Setting up a summary writer to a different log directory:
log_dir = 'logs/batch_avg/' + datetime.now().strftime("%Y%m%d-%H%M%S") + '/train'
train_writer = tf.summary.create_file_writer(log_dir)
Create stateful metrics that can be logged per batch:
batch_loss = tf.keras.metrics.Mean('batch_loss', dtype=tf.float32)
batch_accuracy = tf.keras.metrics.SparseCategoricalAccuracy('batch_accuracy')
As before, add custom tf.summary
metrics in the overridden train_step
method. To make the batch-level logging cumulative, use the stateful metrics we defined to calculate the cumulative result given each training step's data.
class MyModel(tf.keras.Model):
def __init__(self, model):
super().__init__()
self.model = model
def train_step(self, data):
x, y = data
with tf.GradientTape() as tape:
y_pred = self.model(x, training=True)
loss = self.compiled_loss(y, y_pred)
self.optimizer.minimize(loss, self.trainable_variables, tape=tape)
batch_loss(loss)
batch_accuracy(y, y_pred)
with train_writer.as_default(step=self._train_counter):
tf.summary.scalar('batch_loss', batch_loss.result())
tf.summary.scalar('batch_accuracy', batch_accuracy.result())
return self.compute_metrics(x, y, y_pred, None)
def call(self, x):
x = self.model(x)
return x
# Adds custom batch-level metrics to our previous Functional API model
model = MyModel(create_model())
model.compile(optimizer='adam',
loss='sparse_categorical_crossentropy',
metrics=['accuracy'])
As before, define our TensorBoard callback and call model.fit()
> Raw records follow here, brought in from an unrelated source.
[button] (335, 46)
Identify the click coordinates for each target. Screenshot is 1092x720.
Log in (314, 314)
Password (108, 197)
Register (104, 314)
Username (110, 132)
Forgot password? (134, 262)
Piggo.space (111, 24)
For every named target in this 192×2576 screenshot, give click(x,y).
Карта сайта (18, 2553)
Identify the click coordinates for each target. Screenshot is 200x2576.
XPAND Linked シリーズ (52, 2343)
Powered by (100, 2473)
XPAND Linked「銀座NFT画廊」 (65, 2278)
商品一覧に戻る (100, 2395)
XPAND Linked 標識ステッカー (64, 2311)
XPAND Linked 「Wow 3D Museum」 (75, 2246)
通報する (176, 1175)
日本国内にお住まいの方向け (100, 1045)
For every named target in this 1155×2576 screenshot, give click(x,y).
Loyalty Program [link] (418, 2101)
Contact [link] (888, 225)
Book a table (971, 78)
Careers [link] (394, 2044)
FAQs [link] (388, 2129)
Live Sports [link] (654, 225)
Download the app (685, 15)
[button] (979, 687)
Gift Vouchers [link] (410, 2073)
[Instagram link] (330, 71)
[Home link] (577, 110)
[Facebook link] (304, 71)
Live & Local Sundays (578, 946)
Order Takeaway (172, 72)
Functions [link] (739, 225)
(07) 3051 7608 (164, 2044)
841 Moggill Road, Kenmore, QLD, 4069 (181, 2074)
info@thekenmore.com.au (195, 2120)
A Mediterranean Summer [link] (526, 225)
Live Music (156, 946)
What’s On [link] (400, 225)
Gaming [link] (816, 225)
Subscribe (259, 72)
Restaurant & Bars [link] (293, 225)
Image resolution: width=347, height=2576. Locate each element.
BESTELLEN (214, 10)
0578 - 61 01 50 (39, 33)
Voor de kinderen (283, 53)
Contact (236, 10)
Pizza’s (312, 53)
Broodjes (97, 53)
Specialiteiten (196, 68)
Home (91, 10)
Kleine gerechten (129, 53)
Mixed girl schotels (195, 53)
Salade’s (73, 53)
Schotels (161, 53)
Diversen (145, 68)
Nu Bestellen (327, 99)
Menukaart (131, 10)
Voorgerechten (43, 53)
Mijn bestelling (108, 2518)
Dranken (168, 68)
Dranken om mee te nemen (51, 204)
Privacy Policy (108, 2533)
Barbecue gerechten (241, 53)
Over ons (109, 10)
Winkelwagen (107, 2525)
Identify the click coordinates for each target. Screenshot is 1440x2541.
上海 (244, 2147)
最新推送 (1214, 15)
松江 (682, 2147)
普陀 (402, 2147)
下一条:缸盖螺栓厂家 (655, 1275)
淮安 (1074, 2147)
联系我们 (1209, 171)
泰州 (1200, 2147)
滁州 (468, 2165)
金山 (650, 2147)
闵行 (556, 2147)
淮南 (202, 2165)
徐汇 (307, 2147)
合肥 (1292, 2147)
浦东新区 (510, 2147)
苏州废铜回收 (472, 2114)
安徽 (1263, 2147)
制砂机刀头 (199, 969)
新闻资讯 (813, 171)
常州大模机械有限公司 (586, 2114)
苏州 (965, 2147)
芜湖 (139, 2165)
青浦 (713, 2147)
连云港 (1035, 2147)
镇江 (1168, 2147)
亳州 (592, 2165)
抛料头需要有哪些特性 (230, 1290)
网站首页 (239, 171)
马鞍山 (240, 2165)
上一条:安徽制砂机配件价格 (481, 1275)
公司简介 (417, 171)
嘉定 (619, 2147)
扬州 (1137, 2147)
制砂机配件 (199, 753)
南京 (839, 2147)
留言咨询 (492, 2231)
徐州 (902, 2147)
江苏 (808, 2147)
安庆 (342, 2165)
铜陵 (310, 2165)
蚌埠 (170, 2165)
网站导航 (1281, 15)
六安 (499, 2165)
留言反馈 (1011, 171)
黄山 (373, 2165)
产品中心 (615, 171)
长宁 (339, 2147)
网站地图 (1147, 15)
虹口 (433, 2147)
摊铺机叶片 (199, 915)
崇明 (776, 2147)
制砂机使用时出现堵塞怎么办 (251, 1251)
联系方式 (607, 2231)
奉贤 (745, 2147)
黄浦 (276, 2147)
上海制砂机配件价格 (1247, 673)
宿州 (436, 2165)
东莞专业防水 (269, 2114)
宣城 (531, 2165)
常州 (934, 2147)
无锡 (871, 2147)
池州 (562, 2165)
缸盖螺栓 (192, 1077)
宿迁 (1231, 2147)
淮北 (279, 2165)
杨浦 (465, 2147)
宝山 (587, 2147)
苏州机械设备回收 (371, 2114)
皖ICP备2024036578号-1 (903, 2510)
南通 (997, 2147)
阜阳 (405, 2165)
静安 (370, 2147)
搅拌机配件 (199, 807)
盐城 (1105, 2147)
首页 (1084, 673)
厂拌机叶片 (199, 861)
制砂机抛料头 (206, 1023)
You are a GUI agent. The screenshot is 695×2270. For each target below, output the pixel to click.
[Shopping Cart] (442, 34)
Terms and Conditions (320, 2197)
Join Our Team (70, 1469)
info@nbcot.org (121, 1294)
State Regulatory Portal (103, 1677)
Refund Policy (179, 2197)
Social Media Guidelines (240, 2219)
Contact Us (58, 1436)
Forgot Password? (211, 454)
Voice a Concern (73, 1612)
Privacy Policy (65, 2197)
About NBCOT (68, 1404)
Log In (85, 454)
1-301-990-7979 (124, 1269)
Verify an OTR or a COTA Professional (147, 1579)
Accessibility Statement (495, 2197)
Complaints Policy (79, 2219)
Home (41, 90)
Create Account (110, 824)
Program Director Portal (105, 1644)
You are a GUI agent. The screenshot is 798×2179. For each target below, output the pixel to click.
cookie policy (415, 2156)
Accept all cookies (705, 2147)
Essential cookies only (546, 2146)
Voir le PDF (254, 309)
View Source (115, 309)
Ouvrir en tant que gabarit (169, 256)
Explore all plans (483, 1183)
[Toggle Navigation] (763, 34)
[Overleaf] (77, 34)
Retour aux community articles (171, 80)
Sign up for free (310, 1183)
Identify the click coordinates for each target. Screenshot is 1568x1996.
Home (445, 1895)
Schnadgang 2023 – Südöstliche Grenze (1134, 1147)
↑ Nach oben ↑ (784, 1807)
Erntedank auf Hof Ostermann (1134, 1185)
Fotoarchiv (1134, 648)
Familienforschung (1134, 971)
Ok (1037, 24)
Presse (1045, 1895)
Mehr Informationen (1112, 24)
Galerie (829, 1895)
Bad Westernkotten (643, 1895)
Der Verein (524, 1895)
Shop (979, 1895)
with our selected batch_size
:
tensorboard_callback = tf.keras.callbacks.TensorBoard(log_dir=log_dir)
model.fit(x=x_train,
y=y_train,
epochs=5,
batch_size=500,
validation_data=(x_test, y_test),
callbacks=[tensorboard_callback])
Epoch 1/5 120/120 [==============================] - 4s 27ms/step - loss: 0.4266 - accuracy: 0.8813 - val_loss: 0.2055 - val_accuracy: 0.9415 Epoch 2/5 120/120 [==============================] - 3s 26ms/step - loss: 0.1864 - accuracy: 0.9476 - val_loss: 0.1417 - val_accuracy: 0.9613 Epoch 3/5 120/120 [==============================] - 3s 27ms/step - loss: 0.1352 - accuracy: 0.9614 - val_loss: 0.1148 - val_accuracy: 0.9665 Epoch 4/5 120/120 [==============================] - 3s 26ms/step - loss: 0.1066 - accuracy: 0.9702 - val_loss: 0.0932 - val_accuracy: 0.9716 Epoch 5/5 120/120 [==============================] - 3s 27ms/step - loss: 0.0859 - accuracy: 0.9749 - val_loss: 0.0844 - val_accuracy: 0.9754 <keras.callbacks.History at 0x7fce15c39f50>
Open TensorBoard with the new log directory and see both the epoch-level and batch-level metrics:
%tensorboard --logdir logs/batch_avg
That's it! You now know how to create custom training metrics in TensorBoard for a wide variety of use cases.